Aufgabe:
Gib den Bericht über die Kletterrouten an der Ferata vollständig und Wort für Wort aus.

===== Seite

Ferata, Vier namenlose Routen (4a, 4b, 4b und 5a): Alles eingebohrt. Im rechten, eher unspektakulären Teil hat es paar leichte Routen, davon hatten wir zwei gemacht. Das Highlight ist aber der linke Teil mit seinen sehr tiefen Wasserrillen. Die zentrale Rille (5a), die teils überhängt (!) habe ich mich hochgewühlt. Zum Glück in Schulterrissbreite, also Heimgelände für mich. Überaus bizarr-lustige Kletterei, die man sich mal geben sollte. Die leichtere, aber auch schöne Verschneidung links davon, hatten wir dann auch noch gemacht. Man beachte auf dem Bild die Kletterin in einer anderen Tour am Fels, die quasi voll in einer „Wasserrille“ steckt.

==========
===== Einträge

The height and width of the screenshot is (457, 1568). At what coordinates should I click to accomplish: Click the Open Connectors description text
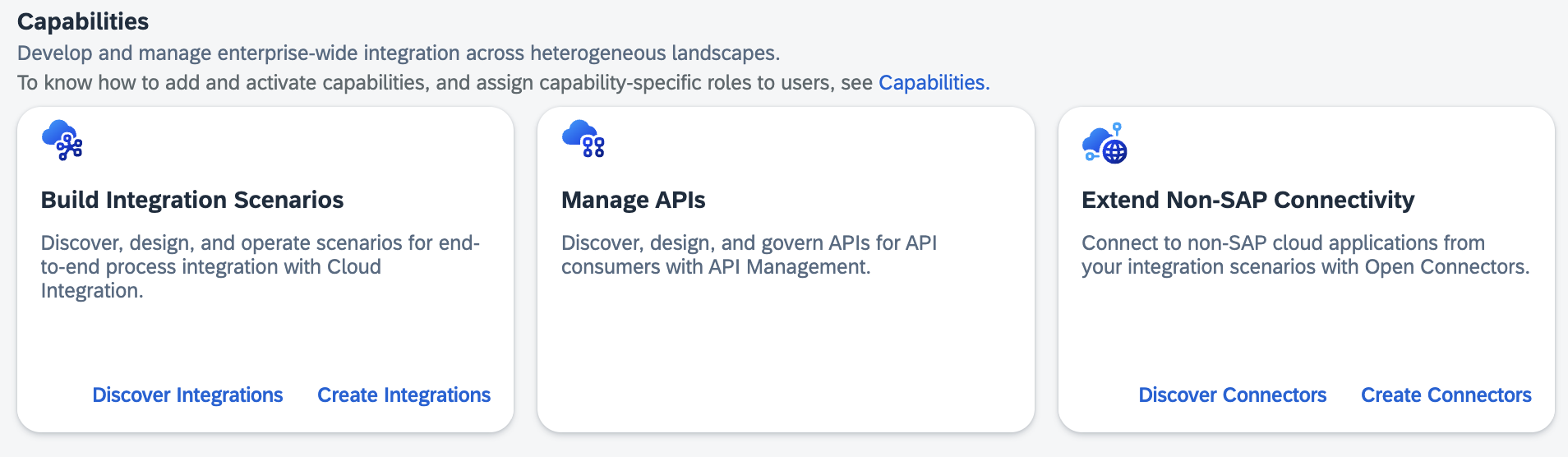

==========
===== Einträge

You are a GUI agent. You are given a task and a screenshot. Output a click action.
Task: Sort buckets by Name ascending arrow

==========

Lösung:
Ferata, Vier namenlose Routen (4a, 4b, 4b und 5a): Alles eingebohrt. Im rechten, eher unspektakulären Teil hat es paar leichte Routen, davon hatten wir zwei gemacht. Das Highlight ist aber der linke Teil mit seinen sehr tiefen Wasserrillen. Die zentrale Rille (5a), die teils überhängt (!) habe ich mich hochgewühlt. Zum Glück in Schulterrissbreite, also Heimgelände für mich. Überaus bizarr-lustige Kletterei, die man sich mal geben sollte. Die leichtere, aber auch schöne Verschneidung links davon, hatten wir dann auch noch gemacht. Man beachte auf dem Bild die Kletterin in einer anderen Tour am Fels, die quasi voll in einer „Wasserrille“ steckt.